▶ **Text section**
- - - - - - -
Of the 92 households, 29.3% of which had children under the age of 18 living with them, 58.7% were married couples living together, 5.4% were cohabitating couples, 18.5% had a female householder with no spouse or partner present and 17.4% had a male householder with no spouse or partner present. 32.6% of all households were non-families. 28.3% of all households were made up of individuals, 15.2% had someone living alone who was 65 years old or older.

The median age in the city was 46.7 years. 21.7% of the residents were under the age of 20; 4.3% were between the ages of 20 and 24; 18.7% were from 25 and 44; 35.2% were from 45 and 64; and 20.0% were 65 years of age or older. The gender makeup of the city was 50.9% male and 49.1% female.

===2010 census===
As of the census of 2010, there were 231 people, 87 households, and 63 families residing in the city. The population density was 491.5 PD/sqmi. There were 94 housing units at an average density of 200.0 /sqmi. The racial makeup of the city was 96.5% White, 0.4% Asian, 0.9% from other races, and 2.2% from two or more races. Hispanic or Latino of any race were 2.6% of the population.

There were 87 households, of which 36.8% had children under the age of 18 living with them, 57.5% were married couples living together, 8.0% had a female householder with no husband present, 6.9% had a male householder with no wife present, and 27.6% were non-families. 20.7% of all households were made up of individuals, and 6.9% had someone living alone who was 65 years of age or older. The average household size was 2.66 and the average family size was 3.14.

The median age in the city was 39.3 years. 28.6% of residents were under the age of 18; 3% were between the ages of 18 and 24; 27.8% were from 25 to 44; 30.8% were from 45 to 64; and 10% were 65 years of age or older. The gender makeup of the city was 51.1% male and 48.9% female.

===2000 census===
As of the census of 2000, there were 230 people, 95 households, and 70 families residing in the city. The population density was 483.7 PD/sqmi. There were 97 housing units at an average density of 204.0 /sqmi. The racial makeup of the city was 96.96% White, 0.43% African American, 0.87% Asian, 0.43% from other races, and 1.30% from two or more races. Hispanic or Latino of any race were 0.87% of the population.
- - - - - - -
▶ **Using the information**
1. Say whether each statement agrees with the city census figures, giving yes or no and quoting the words of the text that decide it.
(a) The 2010 census counted 87 households in the city.
(b) The 2000 census counted more housing units than the 2010 census.
(c) The 2010 census gave the city's median age as 46.7 years.
2. Please continue the city census figures, starting after their last sentence.
- - - - - - -
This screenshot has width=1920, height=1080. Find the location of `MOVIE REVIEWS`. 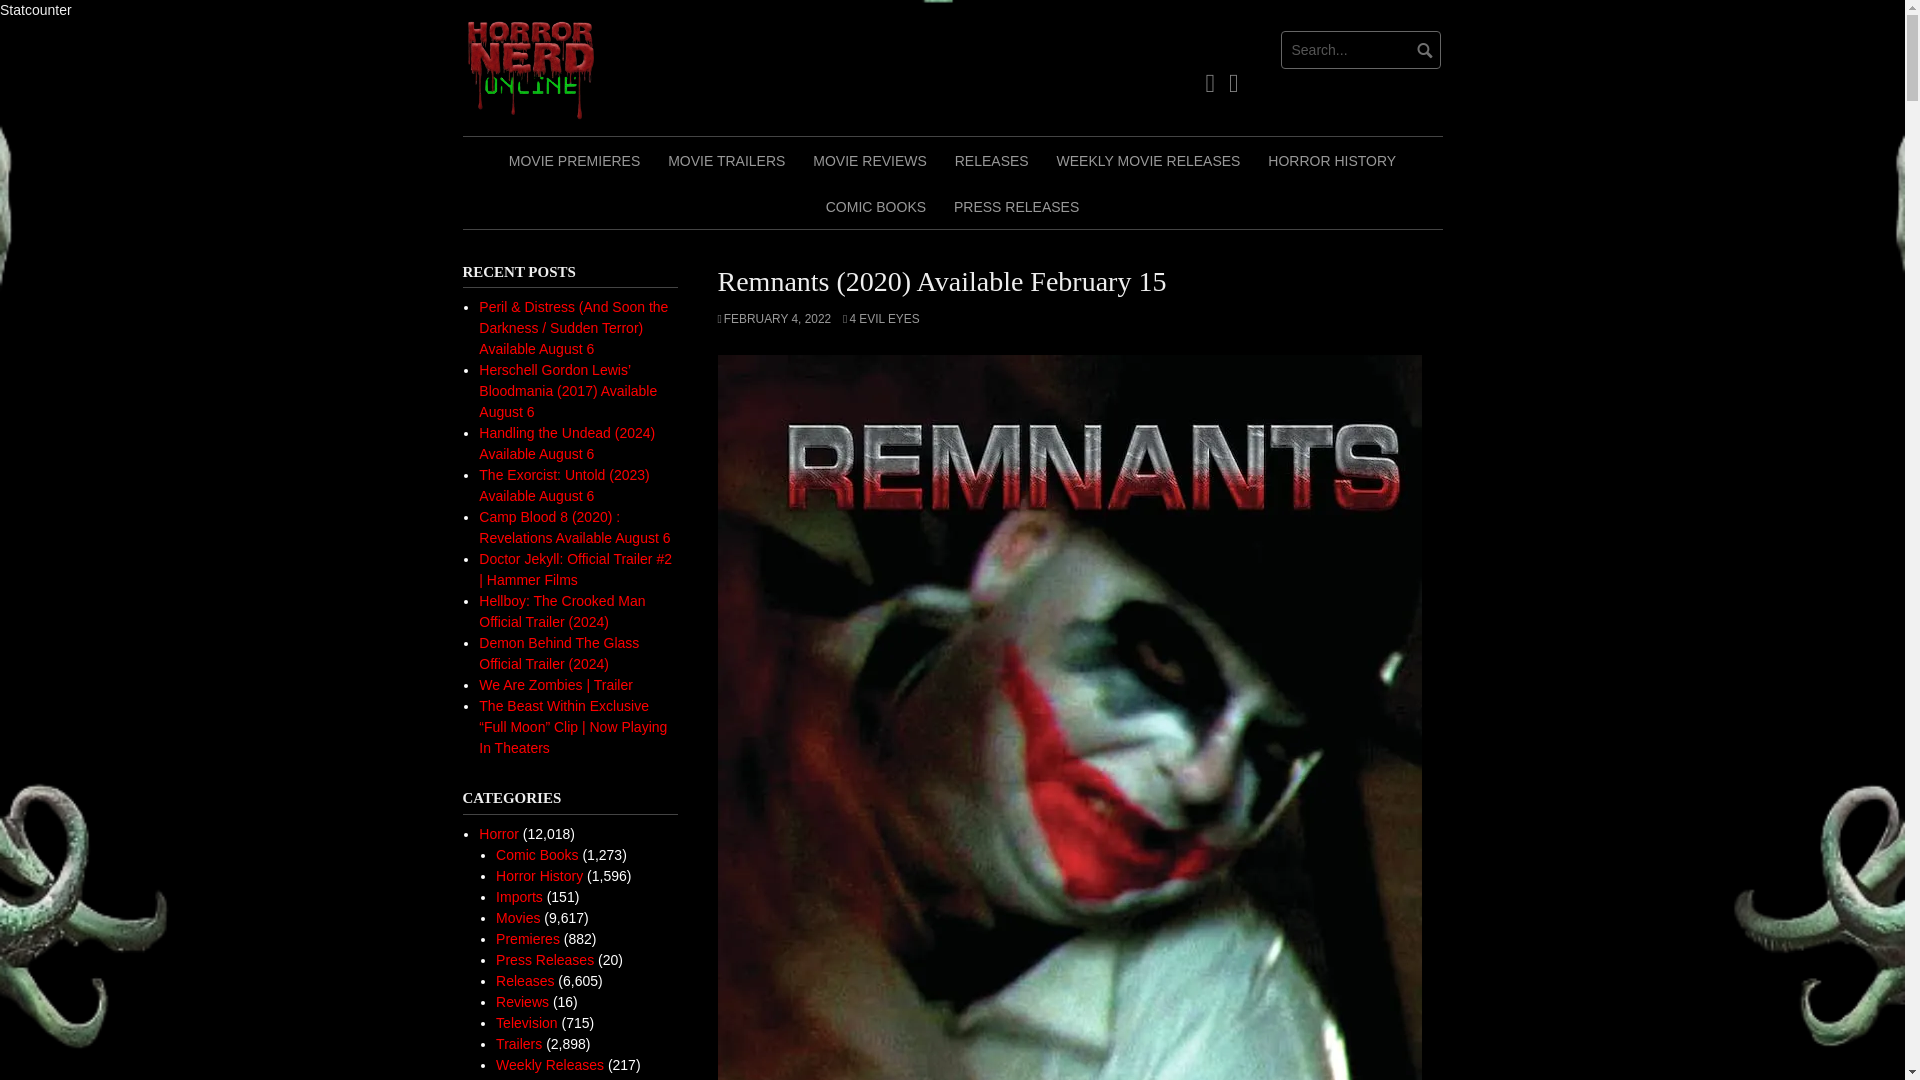

MOVIE REVIEWS is located at coordinates (869, 160).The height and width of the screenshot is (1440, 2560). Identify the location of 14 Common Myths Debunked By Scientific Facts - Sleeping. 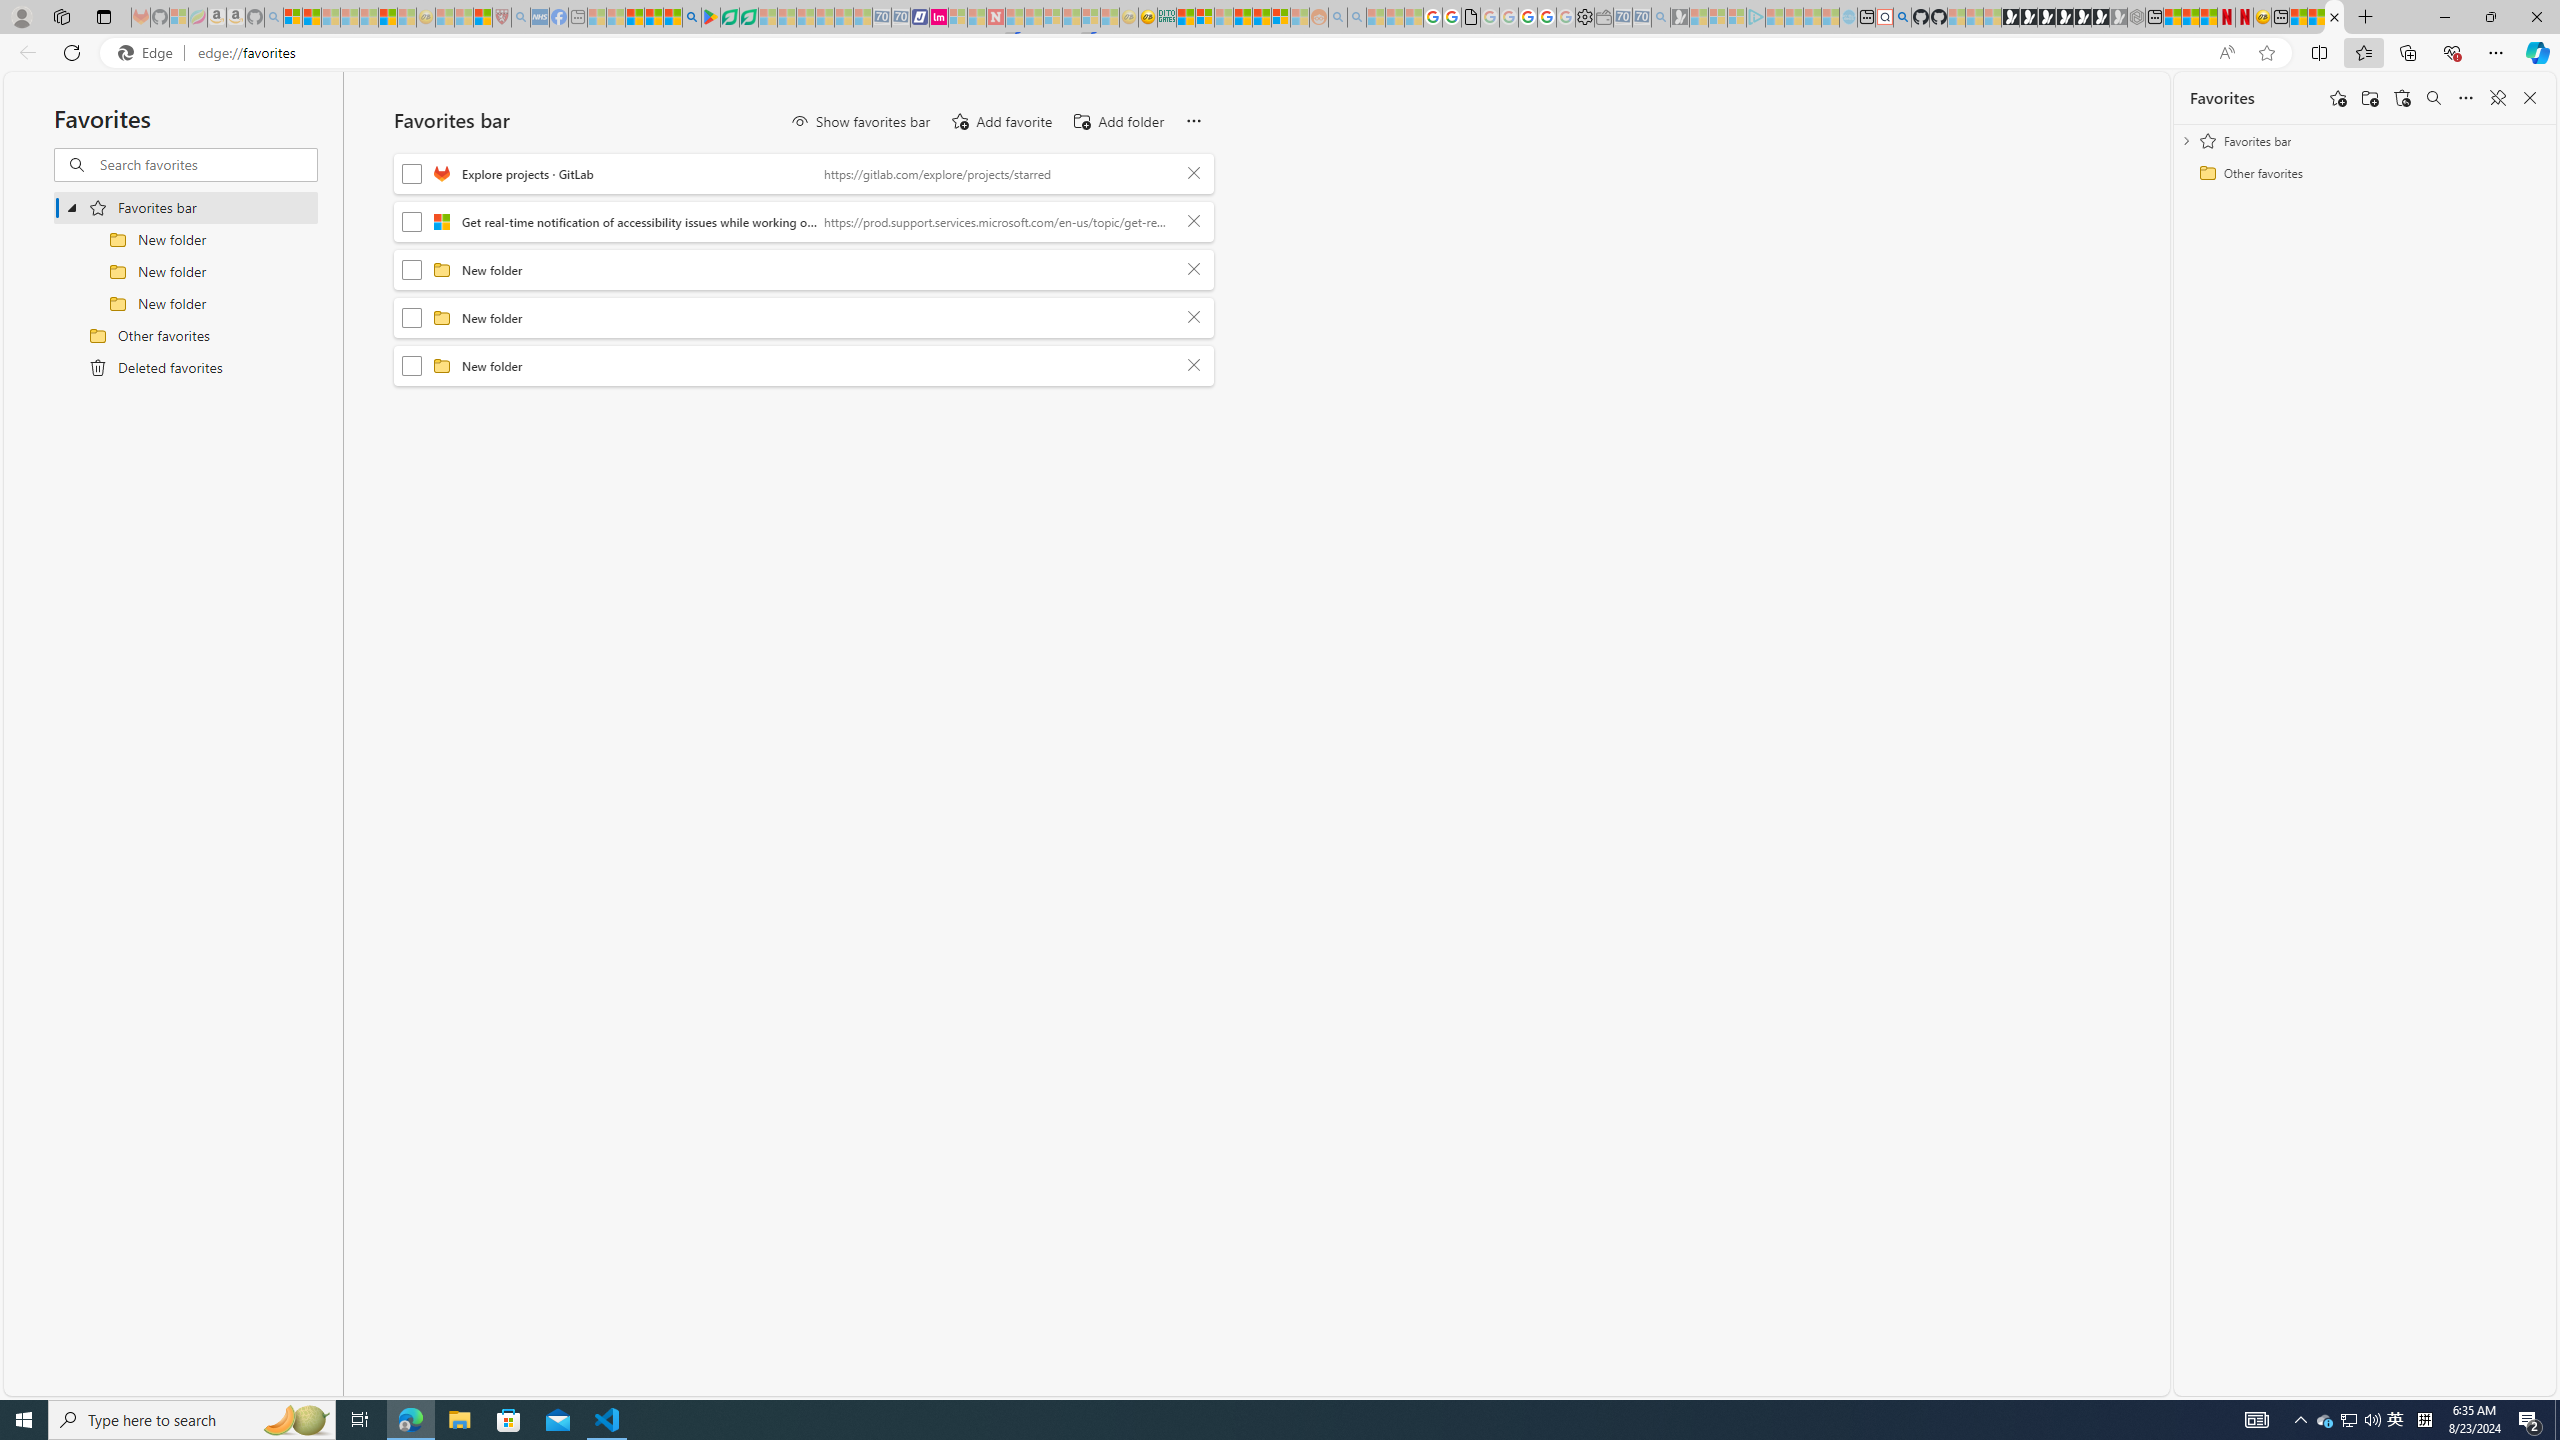
(1034, 17).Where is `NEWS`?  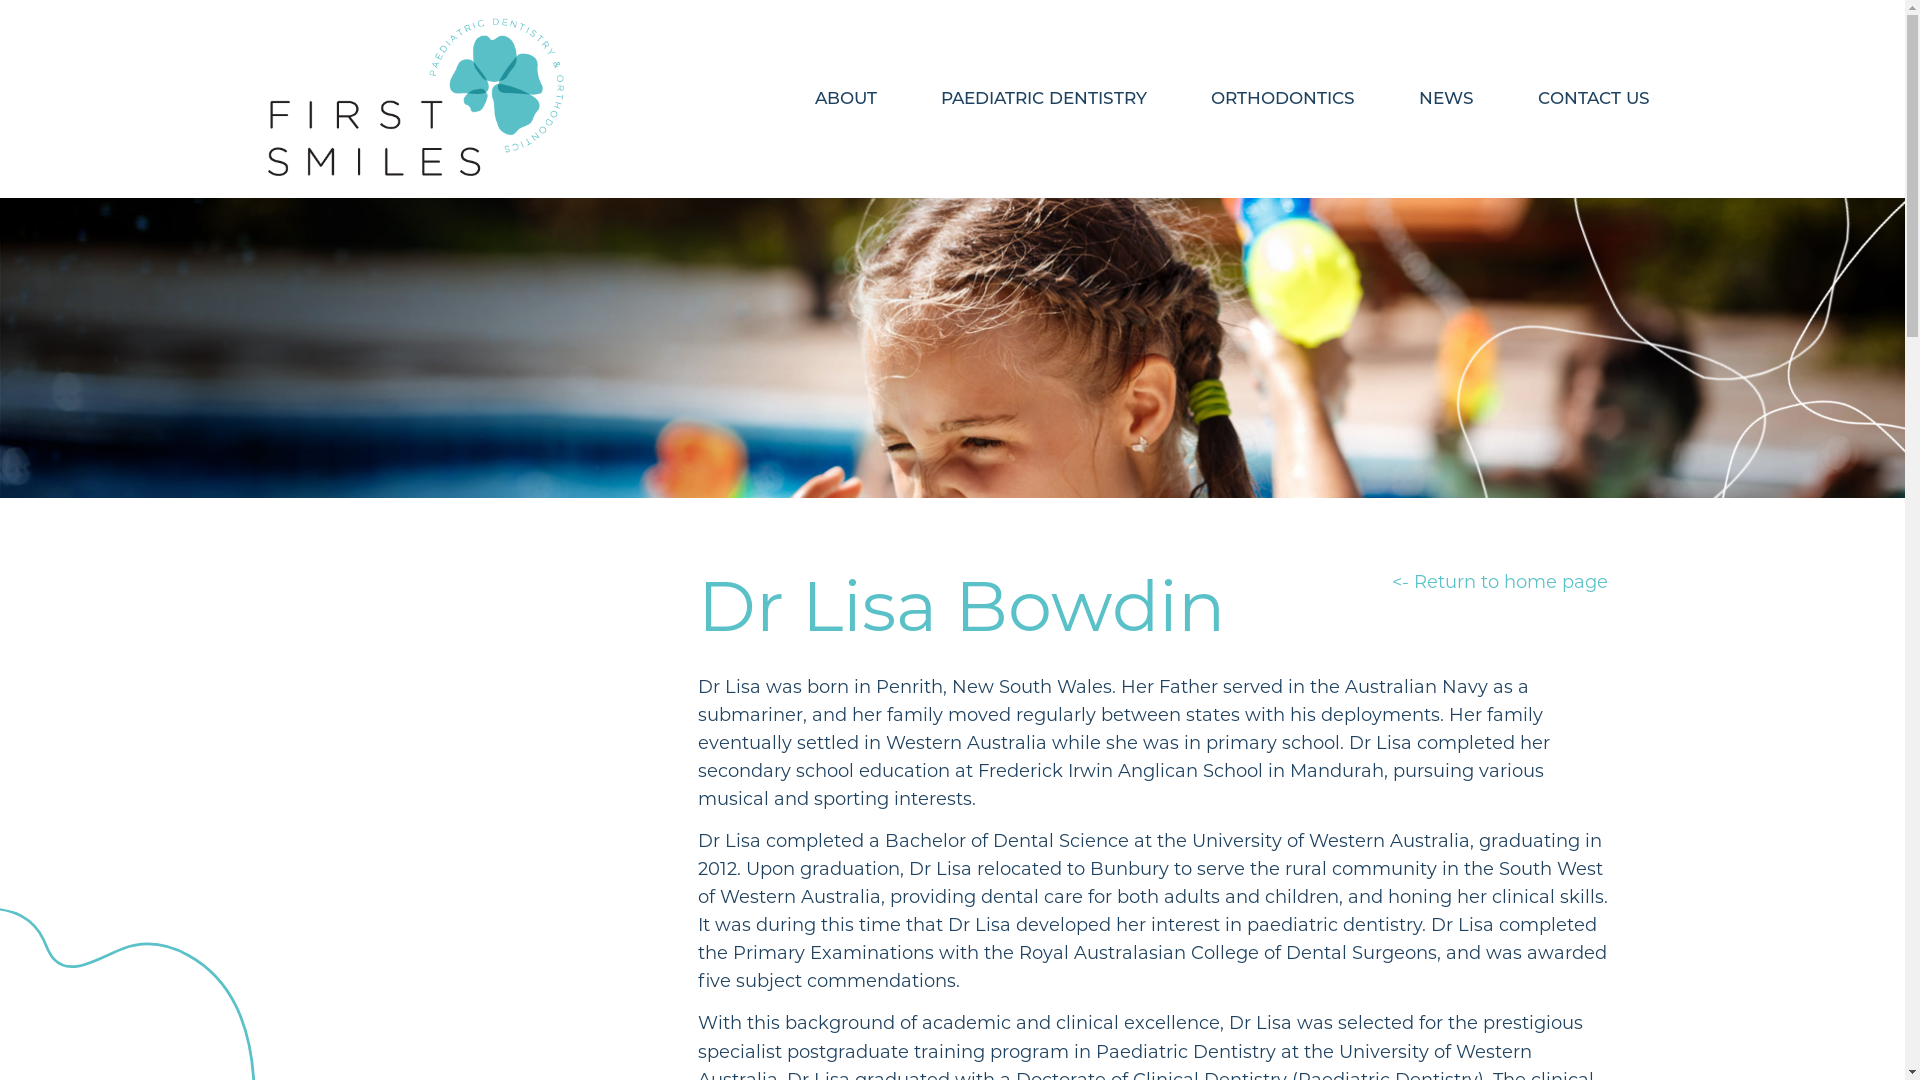
NEWS is located at coordinates (1446, 98).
- - - - - - -
▶ **Solved problems**
1.
(a) Yes: "there were 231 people, 87 households, and 63 families residing in the city"
(b) Yes: "There were 97 housing units" (2000) against "There were 94 housing units" (2010)
(c) No: "The median age in the city was 39.3 years."

2.
There were 95 households, out of which 36.8% had children under the age of 18 living with them, 60.0% were married couples living together, 9.5% had a female householder with no husband present, and 26.3% were non-families. 20.0% of all households were made up of individuals, and 6.3% had someone living alone who was 65 years of age or older. The average household size was 2.42 and the average family size was 2.77.

In the city, the population was spread out, with 26.5% under the age of 18, 2.6% from 18 to 24, 36.1% from 25 to 44, 22.6% from 45 to 64, and 12.2% who were 65 years of age or older. The median age was 37 years. For every 100 females, there were 100.0 males. For every 100 females age 18 and over, there were 92.0 males.

The median income for a household in the city was $38,750, and the median income for a family was $42,250. Males had a median income of $30,313 versus $20,125 for females. The per capita income for the city was $15,952. None of the families and 2.2% of the population were living below the poverty line, including no under eighteens and 12.0% of those over 64.

==Education==
Most of the community is served by the Okoboji Community School District. The district was established on July 1, 1988, by the merger of the Arnolds Park and Milford school districts. Okoboji High School in Milford is the local high school.

A small part of Fostoria is within the Spencer Community School District.